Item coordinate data
"""
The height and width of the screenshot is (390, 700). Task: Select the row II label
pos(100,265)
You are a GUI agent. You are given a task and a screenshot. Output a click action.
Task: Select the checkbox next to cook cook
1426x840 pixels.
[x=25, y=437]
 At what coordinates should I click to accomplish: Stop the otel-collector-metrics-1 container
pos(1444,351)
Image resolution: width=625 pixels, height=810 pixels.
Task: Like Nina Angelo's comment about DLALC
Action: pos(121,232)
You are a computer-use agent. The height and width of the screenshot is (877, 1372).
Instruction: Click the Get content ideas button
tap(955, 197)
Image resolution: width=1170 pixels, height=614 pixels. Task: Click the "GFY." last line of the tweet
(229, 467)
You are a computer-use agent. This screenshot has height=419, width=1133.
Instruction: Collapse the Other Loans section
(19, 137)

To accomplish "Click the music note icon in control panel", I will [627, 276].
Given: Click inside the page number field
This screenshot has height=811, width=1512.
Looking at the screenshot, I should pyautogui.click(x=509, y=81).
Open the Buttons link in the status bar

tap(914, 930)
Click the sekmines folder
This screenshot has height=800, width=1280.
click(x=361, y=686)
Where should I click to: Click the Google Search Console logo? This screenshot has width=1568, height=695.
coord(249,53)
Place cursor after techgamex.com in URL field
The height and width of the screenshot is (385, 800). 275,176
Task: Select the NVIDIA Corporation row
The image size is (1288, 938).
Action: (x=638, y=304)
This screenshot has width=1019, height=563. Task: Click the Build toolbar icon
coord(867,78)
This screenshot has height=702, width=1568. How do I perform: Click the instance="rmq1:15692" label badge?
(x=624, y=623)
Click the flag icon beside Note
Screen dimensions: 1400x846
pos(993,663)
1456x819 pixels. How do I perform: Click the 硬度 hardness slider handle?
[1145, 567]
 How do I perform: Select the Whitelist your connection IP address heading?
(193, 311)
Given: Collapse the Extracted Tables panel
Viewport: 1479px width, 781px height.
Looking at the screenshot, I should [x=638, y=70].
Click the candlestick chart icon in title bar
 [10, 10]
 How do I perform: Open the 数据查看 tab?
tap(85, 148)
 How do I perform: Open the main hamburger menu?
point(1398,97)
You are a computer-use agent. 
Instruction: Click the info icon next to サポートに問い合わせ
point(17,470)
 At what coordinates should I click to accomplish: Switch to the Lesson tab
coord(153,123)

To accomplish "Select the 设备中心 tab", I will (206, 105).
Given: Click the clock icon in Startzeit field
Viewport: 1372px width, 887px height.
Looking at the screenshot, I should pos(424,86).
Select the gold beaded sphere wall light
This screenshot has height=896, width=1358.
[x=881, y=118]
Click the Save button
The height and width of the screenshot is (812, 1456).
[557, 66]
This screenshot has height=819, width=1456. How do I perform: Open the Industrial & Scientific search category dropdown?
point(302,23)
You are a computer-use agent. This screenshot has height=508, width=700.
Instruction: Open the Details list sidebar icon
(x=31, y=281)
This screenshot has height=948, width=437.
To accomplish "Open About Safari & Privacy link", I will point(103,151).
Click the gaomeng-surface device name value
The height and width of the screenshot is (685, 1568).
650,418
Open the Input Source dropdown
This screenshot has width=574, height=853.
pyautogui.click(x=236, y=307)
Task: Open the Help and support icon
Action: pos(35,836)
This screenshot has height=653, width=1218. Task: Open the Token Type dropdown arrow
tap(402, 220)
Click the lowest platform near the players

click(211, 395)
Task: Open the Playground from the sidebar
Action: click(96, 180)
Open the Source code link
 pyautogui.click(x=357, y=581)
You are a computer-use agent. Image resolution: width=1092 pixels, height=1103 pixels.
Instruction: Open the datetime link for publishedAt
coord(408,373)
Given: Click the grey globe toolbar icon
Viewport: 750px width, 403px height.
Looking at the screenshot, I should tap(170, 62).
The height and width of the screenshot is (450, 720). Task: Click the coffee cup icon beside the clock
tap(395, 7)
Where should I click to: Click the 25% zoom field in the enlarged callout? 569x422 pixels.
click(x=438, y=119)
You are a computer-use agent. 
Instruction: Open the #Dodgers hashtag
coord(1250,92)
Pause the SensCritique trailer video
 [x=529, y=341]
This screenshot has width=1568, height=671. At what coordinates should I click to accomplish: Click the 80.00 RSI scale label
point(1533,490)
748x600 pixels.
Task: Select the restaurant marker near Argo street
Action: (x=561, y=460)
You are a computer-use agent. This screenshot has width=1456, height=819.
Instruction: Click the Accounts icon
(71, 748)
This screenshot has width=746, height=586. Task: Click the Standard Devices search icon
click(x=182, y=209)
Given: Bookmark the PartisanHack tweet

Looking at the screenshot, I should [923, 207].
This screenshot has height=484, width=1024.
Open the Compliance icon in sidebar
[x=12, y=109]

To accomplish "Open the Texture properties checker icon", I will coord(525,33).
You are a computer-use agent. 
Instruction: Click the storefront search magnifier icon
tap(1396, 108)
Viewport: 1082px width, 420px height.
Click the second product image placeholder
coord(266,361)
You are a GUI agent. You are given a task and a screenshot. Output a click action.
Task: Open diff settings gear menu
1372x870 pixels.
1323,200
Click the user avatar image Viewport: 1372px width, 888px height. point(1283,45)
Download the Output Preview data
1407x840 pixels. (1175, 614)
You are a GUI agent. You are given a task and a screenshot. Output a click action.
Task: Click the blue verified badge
"""
- [What is required]
Write out every line of the listing above in full, with no changes.

- [Exercise result]
The height and width of the screenshot is (390, 700). Task: Select the row II label
pos(100,265)
You are a GUI agent. You are given a task and a screenshot. Output a click action.
Task: Select the checkbox next to cook cook
1426x840 pixels.
[x=25, y=437]
 At what coordinates should I click to accomplish: Stop the otel-collector-metrics-1 container
pos(1444,351)
Image resolution: width=625 pixels, height=810 pixels.
Task: Like Nina Angelo's comment about DLALC
Action: pos(121,232)
You are a computer-use agent. The height and width of the screenshot is (877, 1372).
Instruction: Click the Get content ideas button
tap(955, 197)
Image resolution: width=1170 pixels, height=614 pixels. Task: Click the "GFY." last line of the tweet
(229, 467)
You are a computer-use agent. This screenshot has height=419, width=1133.
Instruction: Collapse the Other Loans section
(19, 137)

To accomplish "Click the music note icon in control panel", I will [627, 276].
Given: Click inside the page number field
This screenshot has height=811, width=1512.
Looking at the screenshot, I should pyautogui.click(x=509, y=81).
Open the Buttons link in the status bar

tap(914, 930)
Click the sekmines folder
This screenshot has height=800, width=1280.
click(x=361, y=686)
Where should I click to: Click the Google Search Console logo? This screenshot has width=1568, height=695.
coord(249,53)
Place cursor after techgamex.com in URL field
The height and width of the screenshot is (385, 800). 275,176
Task: Select the NVIDIA Corporation row
The image size is (1288, 938).
Action: (x=638, y=304)
This screenshot has width=1019, height=563. Task: Click the Build toolbar icon
coord(867,78)
This screenshot has height=702, width=1568. How do I perform: Click the instance="rmq1:15692" label badge?
(x=624, y=623)
Click the flag icon beside Note
Screen dimensions: 1400x846
pos(993,663)
1456x819 pixels. How do I perform: Click the 硬度 hardness slider handle?
[1145, 567]
 How do I perform: Select the Whitelist your connection IP address heading?
(193, 311)
Given: Collapse the Extracted Tables panel
Viewport: 1479px width, 781px height.
Looking at the screenshot, I should [x=638, y=70].
Click the candlestick chart icon in title bar
 [10, 10]
 How do I perform: Open the 数据查看 tab?
tap(85, 148)
 How do I perform: Open the main hamburger menu?
point(1398,97)
You are a computer-use agent. 
Instruction: Click the info icon next to サポートに問い合わせ
point(17,470)
 At what coordinates should I click to accomplish: Switch to the Lesson tab
coord(153,123)

To accomplish "Select the 设备中心 tab", I will (206, 105).
Given: Click the clock icon in Startzeit field
Viewport: 1372px width, 887px height.
Looking at the screenshot, I should pos(424,86).
Select the gold beaded sphere wall light
This screenshot has height=896, width=1358.
[x=881, y=118]
Click the Save button
The height and width of the screenshot is (812, 1456).
[557, 66]
This screenshot has height=819, width=1456. How do I perform: Open the Industrial & Scientific search category dropdown?
point(302,23)
You are a computer-use agent. This screenshot has height=508, width=700.
Instruction: Open the Details list sidebar icon
(x=31, y=281)
This screenshot has height=948, width=437.
To accomplish "Open About Safari & Privacy link", I will point(103,151).
Click the gaomeng-surface device name value
The height and width of the screenshot is (685, 1568).
650,418
Open the Input Source dropdown
This screenshot has width=574, height=853.
pyautogui.click(x=236, y=307)
Task: Open the Help and support icon
Action: pos(35,836)
This screenshot has height=653, width=1218. Task: Open the Token Type dropdown arrow
tap(402, 220)
Click the lowest platform near the players

click(211, 395)
Task: Open the Playground from the sidebar
Action: click(96, 180)
Open the Source code link
 pyautogui.click(x=357, y=581)
You are a computer-use agent. Image resolution: width=1092 pixels, height=1103 pixels.
Instruction: Open the datetime link for publishedAt
coord(408,373)
Given: Click the grey globe toolbar icon
Viewport: 750px width, 403px height.
Looking at the screenshot, I should tap(170, 62).
The height and width of the screenshot is (450, 720). Task: Click the coffee cup icon beside the clock
tap(395, 7)
Where should I click to: Click the 25% zoom field in the enlarged callout? 569x422 pixels.
click(x=438, y=119)
You are a computer-use agent. 
Instruction: Open the #Dodgers hashtag
coord(1250,92)
Pause the SensCritique trailer video
 [x=529, y=341]
This screenshot has width=1568, height=671. At what coordinates should I click to accomplish: Click the 80.00 RSI scale label
point(1533,490)
748x600 pixels.
Task: Select the restaurant marker near Argo street
Action: (x=561, y=460)
You are a computer-use agent. This screenshot has width=1456, height=819.
Instruction: Click the Accounts icon
(71, 748)
This screenshot has width=746, height=586. Task: Click the Standard Devices search icon
click(x=182, y=209)
Given: Bookmark the PartisanHack tweet

Looking at the screenshot, I should [923, 207].
This screenshot has height=484, width=1024.
Open the Compliance icon in sidebar
[x=12, y=109]

To accomplish "Open the Texture properties checker icon", I will coord(525,33).
You are a computer-use agent. 
Instruction: Click the storefront search magnifier icon
tap(1396, 108)
Viewport: 1082px width, 420px height.
Click the second product image placeholder
coord(266,361)
You are a GUI agent. You are given a task and a screenshot. Output a click action.
Task: Open diff settings gear menu
1372x870 pixels.
1323,200
Click the user avatar image Viewport: 1372px width, 888px height. point(1283,45)
Download the Output Preview data
1407x840 pixels. (1175, 614)
You are a GUI agent. You are given a task and a screenshot. Output a click action.
Task: Click the blue verified badge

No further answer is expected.